Billion BiGuard 系列ARP病毒防范与解决方案2008/11/29

　　最近一段时间，ARP欺骗病毒十分猖獗，经常造成局域网内主机断网，企业、网吧等局域网用户深受其害。

　　主要现象是：

　　1. 整个局域网在短时间内突然掉线，而后又恢复，如此反复;
　　2. 局域网内部分主机不能上网；
　　3. 局域网内部分主机浏览器遭到挟制，打开浏览器会自动弹出多个窗口；
　　4. 利用即时通讯软件向线上好友发送病毒，甚至导致个人信息被窃取；
　　5. 网络设备和PC瞬间死机。

方案分析

　　一、 ARP协议概述

　　IP数据包常通过以太网发送。以太网设备并不识别32位IP地址：它们是以48位以太网地址传输以太网数据包的。因此，IP驱动器必须把IP目的地址转换成以太网网目的地址。在这两种地址之间存在着某种静态的或算法的映射，常常需要查看一张表。地址解析协议(Address Resolution Protocol，ARP)就是用来确定这些映象的协议。

　　在实现TCP/IP协议的网络环境下，一个ip包走到哪里，要怎么走是靠路由表定义，但是，当ip包到达该网络后，哪台机器响应这个ip包却是靠该ip包中所包含的硬件mac地址来识别。也就是说，只有机器的硬件mac地址和该ip包中的硬件mac地址相同的机器才会应答这个ip包，因为在网络中，每一台主机都会有发送ip包的时候，所以，在每台主机的内存中，都有一个 arp--> 硬件mac 的转换表。通常主机在发送一个ip包之前，它要到该转换表中寻找和ip包对应的硬件mac地址，如果没有找到，该主机就发送一个ARP广播包，于是，主机刷新自己的ARP缓存。然后发出该ip包。

　　二、 ARP欺骗原理

　　从影响网络连接通畅的方式来看，ARP欺骗分为二种，一种是对路由器ARP表的欺骗；另一种是对内网PC的网关欺骗。
       第一种ARP欺骗的原理是——截获网关数据。它通知路由器一系列错误的内网MAC地址，并按照一定的频率不断进行，使真实的地址信息无法通过更新保存在路由器中，结果路由器的所有数据只能发送给错误的MAC地址，造成正常PC无法收到信息。
    　第二种ARP欺骗的原理是——伪造网关。它的原理是建立假网关，让被它欺骗的PC向假网关发数据，而不是通过正常的路由器途径上网。在PC看来，就是上不了网了。
         一般来说，ARP欺骗攻击的后果非常严重，大多数情况下会造成大面积掉线。

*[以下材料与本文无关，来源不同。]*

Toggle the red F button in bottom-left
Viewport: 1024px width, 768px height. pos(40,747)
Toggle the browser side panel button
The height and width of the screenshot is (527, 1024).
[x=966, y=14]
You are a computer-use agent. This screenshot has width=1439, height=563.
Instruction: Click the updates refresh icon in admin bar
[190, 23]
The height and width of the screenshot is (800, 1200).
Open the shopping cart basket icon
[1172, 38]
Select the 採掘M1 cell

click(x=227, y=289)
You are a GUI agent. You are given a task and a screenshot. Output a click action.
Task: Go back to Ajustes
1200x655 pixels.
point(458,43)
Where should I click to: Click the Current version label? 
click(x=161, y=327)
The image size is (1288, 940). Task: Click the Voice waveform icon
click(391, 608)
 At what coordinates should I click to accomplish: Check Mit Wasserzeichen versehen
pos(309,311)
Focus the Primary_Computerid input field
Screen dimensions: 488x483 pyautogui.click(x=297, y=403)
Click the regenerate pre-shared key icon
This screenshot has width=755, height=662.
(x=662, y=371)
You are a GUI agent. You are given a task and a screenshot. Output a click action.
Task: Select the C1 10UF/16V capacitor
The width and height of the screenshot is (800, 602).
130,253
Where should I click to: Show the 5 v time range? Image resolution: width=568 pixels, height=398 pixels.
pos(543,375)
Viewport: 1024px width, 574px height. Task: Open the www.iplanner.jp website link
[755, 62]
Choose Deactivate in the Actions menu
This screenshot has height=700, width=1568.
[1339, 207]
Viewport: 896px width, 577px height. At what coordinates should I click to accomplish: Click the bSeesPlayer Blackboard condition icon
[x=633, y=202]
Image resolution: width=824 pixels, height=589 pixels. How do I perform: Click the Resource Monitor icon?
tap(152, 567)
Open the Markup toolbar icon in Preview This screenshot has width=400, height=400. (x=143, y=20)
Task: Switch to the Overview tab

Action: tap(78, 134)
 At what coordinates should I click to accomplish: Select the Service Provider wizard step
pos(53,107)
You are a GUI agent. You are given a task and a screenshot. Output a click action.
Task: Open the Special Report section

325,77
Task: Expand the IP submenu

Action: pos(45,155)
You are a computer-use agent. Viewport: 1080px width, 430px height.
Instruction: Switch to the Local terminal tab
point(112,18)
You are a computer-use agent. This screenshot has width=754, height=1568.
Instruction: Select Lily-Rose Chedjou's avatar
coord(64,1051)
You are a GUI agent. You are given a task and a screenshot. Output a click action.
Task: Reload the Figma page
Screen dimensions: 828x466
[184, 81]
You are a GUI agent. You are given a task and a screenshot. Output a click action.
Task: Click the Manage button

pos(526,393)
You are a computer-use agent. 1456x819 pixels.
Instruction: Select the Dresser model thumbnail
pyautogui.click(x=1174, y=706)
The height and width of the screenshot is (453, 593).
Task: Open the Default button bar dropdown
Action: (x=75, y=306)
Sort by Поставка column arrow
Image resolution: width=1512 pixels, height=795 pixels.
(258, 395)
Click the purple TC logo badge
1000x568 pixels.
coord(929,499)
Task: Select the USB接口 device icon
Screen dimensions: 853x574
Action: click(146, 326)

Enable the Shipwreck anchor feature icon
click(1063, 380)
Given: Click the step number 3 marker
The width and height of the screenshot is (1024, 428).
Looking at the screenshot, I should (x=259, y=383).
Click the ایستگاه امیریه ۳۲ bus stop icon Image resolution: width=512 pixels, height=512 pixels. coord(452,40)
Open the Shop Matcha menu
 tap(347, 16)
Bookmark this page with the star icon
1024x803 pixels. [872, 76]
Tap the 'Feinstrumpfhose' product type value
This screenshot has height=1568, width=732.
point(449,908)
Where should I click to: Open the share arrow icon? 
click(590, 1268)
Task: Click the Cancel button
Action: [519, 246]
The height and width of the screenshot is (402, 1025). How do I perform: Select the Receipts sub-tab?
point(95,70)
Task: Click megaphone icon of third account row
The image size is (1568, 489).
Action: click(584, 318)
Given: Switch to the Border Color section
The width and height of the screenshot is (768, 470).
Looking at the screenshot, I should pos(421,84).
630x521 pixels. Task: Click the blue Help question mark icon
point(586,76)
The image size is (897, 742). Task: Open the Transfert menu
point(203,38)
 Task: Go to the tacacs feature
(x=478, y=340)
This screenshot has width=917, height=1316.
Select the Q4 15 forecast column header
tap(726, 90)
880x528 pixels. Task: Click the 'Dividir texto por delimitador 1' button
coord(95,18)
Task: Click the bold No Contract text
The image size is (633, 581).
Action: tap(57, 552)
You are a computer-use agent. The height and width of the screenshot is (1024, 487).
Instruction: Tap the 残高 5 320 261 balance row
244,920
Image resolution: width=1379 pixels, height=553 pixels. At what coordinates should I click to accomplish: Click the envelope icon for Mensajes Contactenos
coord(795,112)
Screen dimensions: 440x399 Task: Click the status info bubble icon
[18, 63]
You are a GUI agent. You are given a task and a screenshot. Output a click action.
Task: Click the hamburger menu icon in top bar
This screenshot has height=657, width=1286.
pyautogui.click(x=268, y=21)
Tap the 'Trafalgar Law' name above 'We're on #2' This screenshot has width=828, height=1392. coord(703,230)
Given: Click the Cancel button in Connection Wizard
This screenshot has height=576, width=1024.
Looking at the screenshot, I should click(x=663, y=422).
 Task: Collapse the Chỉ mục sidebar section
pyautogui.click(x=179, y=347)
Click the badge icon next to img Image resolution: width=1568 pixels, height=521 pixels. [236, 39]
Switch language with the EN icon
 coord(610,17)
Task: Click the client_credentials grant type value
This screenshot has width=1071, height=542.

　　有经验的网管会利用arp命令来查找发出arp欺骗包的主机，然后采取相应的措施。但这些都是亡羊补牢的办法，能不能把防范做在前面，让那些中毒的主机无所作为呢？
方案解决

　　Billion的BiGuad IPSec VPN系列安全网关产品对此有相应的防范措施，首先输入网关的IP地址登陆设备的设置界面，进入基于Web的操作界面以后，在配置界面里首先找到LAN选项，然后打开DHCP服务器

　　打开右侧主机绑定

　　在候选项目里我们可以发现目前通过DHCP获取IP的用户，我们首先对固定使用DHCP获取IP地址的用户进行绑定

　　在选定之后点击增加选项，此三项条目即增加到前一个主机绑定列表中，点击提交即可完成对通过DHCP获取IP地址的用户进行主机绑定，那么下次该组用户再通过DHCP获取IP地址的时候即为规则中为其指定的地址。

　　对固定IP地址的用户也要进行MAC绑定，打开防火墙→LAN MAC过滤

　　点击创建，来设置绑定条目，如下图所示，此规则即将局域网内固定IP地址的用户进行了IP MAC绑定，如该用户更改IP地址后那么将无法通信。

　　以上措施在很大程度上对内网的MAC地址和IP地址进行了有效的管理，ARP病毒即使向路由器发送错误的内网MAC地址也不会被接受。

　　Billion的BiGuad IPSec VPN系列安全网关产品在防火墙功能上也有很强的入侵侦测功能，打开防火墙→入侵侦测界面

　　在入侵侦测内容中有多项专防的功能，也有单独的ARP保护勾选项，将此功能勾选后ARP保护机制即可发挥其强大的功能。即使局域网内有ARP病毒在运行，那么网管可以在命令行中运行ARP-a的命令很快查找出病毒源。
        以上方法基本可以解决ARP病毒攻击对网络造成相关问题，以上方法也经过多个用户以及企业、网吧等用户的实践，都达到了用户预期的效果。Billion产品的解决方法操作比较容易学习，而且不必要查找整个网络的IP/MAC地址，在路由器上即可完成所有的工作，安全可靠。